> [RECORDS TO PROCESS]
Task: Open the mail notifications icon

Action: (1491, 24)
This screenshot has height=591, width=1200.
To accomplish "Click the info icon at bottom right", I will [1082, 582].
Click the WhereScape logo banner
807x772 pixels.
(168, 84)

> [WHAT IS ASKED] Transcribe every one of the items above verbatim, keeping each line unchanged.

> [SOLUTION BELOW]
Task: Open the mail notifications icon

Action: (1491, 24)
This screenshot has height=591, width=1200.
To accomplish "Click the info icon at bottom right", I will [1082, 582].
Click the WhereScape logo banner
807x772 pixels.
(168, 84)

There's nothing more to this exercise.